__Materials provided__:

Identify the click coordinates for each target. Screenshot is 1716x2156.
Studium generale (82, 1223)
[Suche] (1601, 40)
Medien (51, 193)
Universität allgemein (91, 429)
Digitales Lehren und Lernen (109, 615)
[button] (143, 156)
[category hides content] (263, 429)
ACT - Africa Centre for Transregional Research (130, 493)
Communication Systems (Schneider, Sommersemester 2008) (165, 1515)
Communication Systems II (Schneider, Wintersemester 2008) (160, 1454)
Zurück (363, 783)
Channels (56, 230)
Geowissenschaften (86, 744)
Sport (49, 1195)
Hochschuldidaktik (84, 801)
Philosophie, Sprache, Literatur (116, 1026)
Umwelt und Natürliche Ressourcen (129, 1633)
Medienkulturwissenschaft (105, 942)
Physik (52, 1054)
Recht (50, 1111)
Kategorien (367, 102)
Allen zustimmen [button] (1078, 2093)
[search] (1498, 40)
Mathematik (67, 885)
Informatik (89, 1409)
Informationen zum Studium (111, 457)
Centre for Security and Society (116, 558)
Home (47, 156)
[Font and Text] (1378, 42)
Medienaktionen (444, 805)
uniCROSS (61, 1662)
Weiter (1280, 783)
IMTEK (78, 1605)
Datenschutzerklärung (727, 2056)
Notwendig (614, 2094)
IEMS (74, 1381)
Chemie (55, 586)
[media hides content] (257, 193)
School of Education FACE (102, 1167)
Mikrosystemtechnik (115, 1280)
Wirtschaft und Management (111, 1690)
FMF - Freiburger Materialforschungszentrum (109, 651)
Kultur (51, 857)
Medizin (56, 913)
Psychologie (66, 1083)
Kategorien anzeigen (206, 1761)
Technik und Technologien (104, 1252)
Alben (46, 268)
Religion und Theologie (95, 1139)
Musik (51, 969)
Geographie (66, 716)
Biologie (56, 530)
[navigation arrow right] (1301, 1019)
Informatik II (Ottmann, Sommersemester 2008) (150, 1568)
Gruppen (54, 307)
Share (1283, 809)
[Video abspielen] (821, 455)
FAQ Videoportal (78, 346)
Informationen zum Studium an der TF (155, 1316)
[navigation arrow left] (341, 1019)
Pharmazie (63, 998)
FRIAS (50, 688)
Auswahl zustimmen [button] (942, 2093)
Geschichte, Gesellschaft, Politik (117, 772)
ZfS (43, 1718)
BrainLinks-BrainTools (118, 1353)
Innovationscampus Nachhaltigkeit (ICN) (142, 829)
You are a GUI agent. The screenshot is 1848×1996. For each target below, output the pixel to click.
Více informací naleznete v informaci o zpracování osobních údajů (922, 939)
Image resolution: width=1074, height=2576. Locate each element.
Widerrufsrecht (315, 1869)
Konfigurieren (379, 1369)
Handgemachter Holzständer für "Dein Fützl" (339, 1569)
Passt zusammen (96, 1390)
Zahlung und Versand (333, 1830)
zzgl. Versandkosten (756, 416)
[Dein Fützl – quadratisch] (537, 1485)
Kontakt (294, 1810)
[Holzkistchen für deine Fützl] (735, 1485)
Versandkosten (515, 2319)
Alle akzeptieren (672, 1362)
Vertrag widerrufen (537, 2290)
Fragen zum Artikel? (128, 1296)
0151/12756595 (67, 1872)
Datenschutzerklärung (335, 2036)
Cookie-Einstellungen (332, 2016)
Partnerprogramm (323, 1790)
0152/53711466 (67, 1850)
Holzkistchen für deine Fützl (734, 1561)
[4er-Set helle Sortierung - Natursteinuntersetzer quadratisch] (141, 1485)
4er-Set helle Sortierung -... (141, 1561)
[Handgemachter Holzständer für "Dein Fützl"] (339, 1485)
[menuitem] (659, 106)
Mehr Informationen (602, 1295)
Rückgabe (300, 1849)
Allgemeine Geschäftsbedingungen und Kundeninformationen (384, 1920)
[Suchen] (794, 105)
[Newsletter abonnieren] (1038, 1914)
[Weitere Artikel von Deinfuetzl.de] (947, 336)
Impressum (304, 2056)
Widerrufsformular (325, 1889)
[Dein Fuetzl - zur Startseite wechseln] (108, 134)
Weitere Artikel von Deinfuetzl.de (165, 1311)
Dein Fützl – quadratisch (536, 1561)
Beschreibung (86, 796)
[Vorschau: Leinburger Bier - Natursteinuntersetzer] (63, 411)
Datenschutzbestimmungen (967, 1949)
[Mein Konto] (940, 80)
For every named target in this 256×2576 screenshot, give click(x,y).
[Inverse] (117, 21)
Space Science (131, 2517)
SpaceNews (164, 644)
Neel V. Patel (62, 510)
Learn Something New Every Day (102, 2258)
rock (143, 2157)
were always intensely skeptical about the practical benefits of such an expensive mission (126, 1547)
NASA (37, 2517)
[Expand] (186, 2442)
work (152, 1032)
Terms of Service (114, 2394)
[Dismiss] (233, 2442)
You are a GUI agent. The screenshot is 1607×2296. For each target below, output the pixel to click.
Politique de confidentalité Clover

__What is required__: Please copy out every entry word for word.

__Answer box__:
Identify the click coordinates for each target. Screenshot is 1716x2156.
Studium generale (82, 1223)
[Suche] (1601, 40)
Medien (51, 193)
Universität allgemein (91, 429)
Digitales Lehren und Lernen (109, 615)
[button] (143, 156)
[category hides content] (263, 429)
ACT - Africa Centre for Transregional Research (130, 493)
Communication Systems (Schneider, Sommersemester 2008) (165, 1515)
Communication Systems II (Schneider, Wintersemester 2008) (160, 1454)
Zurück (363, 783)
Channels (56, 230)
Geowissenschaften (86, 744)
Sport (49, 1195)
Hochschuldidaktik (84, 801)
Philosophie, Sprache, Literatur (116, 1026)
Umwelt und Natürliche Ressourcen (129, 1633)
Medienkulturwissenschaft (105, 942)
Physik (52, 1054)
Recht (50, 1111)
Kategorien (367, 102)
Allen zustimmen [button] (1078, 2093)
[search] (1498, 40)
Mathematik (67, 885)
Informatik (89, 1409)
Informationen zum Studium (111, 457)
Centre for Security and Society (116, 558)
Home (47, 156)
[Font and Text] (1378, 42)
Medienaktionen (444, 805)
uniCROSS (61, 1662)
Weiter (1280, 783)
IMTEK (78, 1605)
Datenschutzerklärung (727, 2056)
Notwendig (614, 2094)
IEMS (74, 1381)
Chemie (55, 586)
[media hides content] (257, 193)
School of Education FACE (102, 1167)
Mikrosystemtechnik (115, 1280)
Wirtschaft und Management (111, 1690)
FMF - Freiburger Materialforschungszentrum (109, 651)
Kultur (51, 857)
Medizin (56, 913)
Psychologie (66, 1083)
Kategorien anzeigen (206, 1761)
Technik und Technologien (104, 1252)
Alben (46, 268)
Religion und Theologie (95, 1139)
Musik (51, 969)
Geographie (66, 716)
Biologie (56, 530)
[navigation arrow right] (1301, 1019)
Informatik II (Ottmann, Sommersemester 2008) (150, 1568)
Gruppen (54, 307)
Share (1283, 809)
[Video abspielen] (821, 455)
FAQ Videoportal (78, 346)
Informationen zum Studium an der TF (155, 1316)
[navigation arrow left] (341, 1019)
Pharmazie (63, 998)
FRIAS (50, 688)
Auswahl zustimmen [button] (942, 2093)
Geschichte, Gesellschaft, Politik (117, 772)
ZfS (43, 1718)
BrainLinks-BrainTools (118, 1353)
Innovationscampus Nachhaltigkeit (ICN) (142, 829)
You are a GUI agent. The screenshot is 1848×1996. For each target below, output the pixel to click.
Více informací naleznete v informaci o zpracování osobních údajů (922, 939)
Image resolution: width=1074, height=2576. Locate each element.
Widerrufsrecht (315, 1869)
Konfigurieren (379, 1369)
Handgemachter Holzständer für "Dein Fützl" (339, 1569)
Passt zusammen (96, 1390)
Zahlung und Versand (333, 1830)
zzgl. Versandkosten (756, 416)
[Dein Fützl – quadratisch] (537, 1485)
Kontakt (294, 1810)
[Holzkistchen für deine Fützl] (735, 1485)
Versandkosten (515, 2319)
Alle akzeptieren (672, 1362)
Vertrag widerrufen (537, 2290)
Fragen zum Artikel? (128, 1296)
0151/12756595 (67, 1872)
Datenschutzerklärung (335, 2036)
Cookie-Einstellungen (332, 2016)
Partnerprogramm (323, 1790)
0152/53711466 (67, 1850)
Holzkistchen für deine Fützl (734, 1561)
[4er-Set helle Sortierung - Natursteinuntersetzer quadratisch] (141, 1485)
4er-Set helle Sortierung -... (141, 1561)
[Handgemachter Holzständer für "Dein Fützl"] (339, 1485)
[menuitem] (659, 106)
Mehr Informationen (602, 1295)
Rückgabe (300, 1849)
Allgemeine Geschäftsbedingungen und Kundeninformationen (384, 1920)
[Suchen] (794, 105)
[Newsletter abonnieren] (1038, 1914)
[Weitere Artikel von Deinfuetzl.de] (947, 336)
Impressum (304, 2056)
Widerrufsformular (325, 1889)
[Dein Fuetzl - zur Startseite wechseln] (108, 134)
Weitere Artikel von Deinfuetzl.de (165, 1311)
Dein Fützl – quadratisch (536, 1561)
Beschreibung (86, 796)
[Vorschau: Leinburger Bier - Natursteinuntersetzer] (63, 411)
Datenschutzbestimmungen (967, 1949)
[Mein Konto] (940, 80)
For every named target in this 256×2576 screenshot, give click(x,y).
[Inverse] (117, 21)
Space Science (131, 2517)
SpaceNews (164, 644)
Neel V. Patel (62, 510)
Learn Something New Every Day (102, 2258)
rock (143, 2157)
were always intensely skeptical about the practical benefits of such an expensive mission (126, 1547)
NASA (37, 2517)
[Expand] (186, 2442)
work (152, 1032)
Terms of Service (114, 2394)
[Dismiss] (233, 2442)
You are a GUI agent. The screenshot is 1607×2296. For each target below, output the pixel to click.
Politique de confidentalité Clover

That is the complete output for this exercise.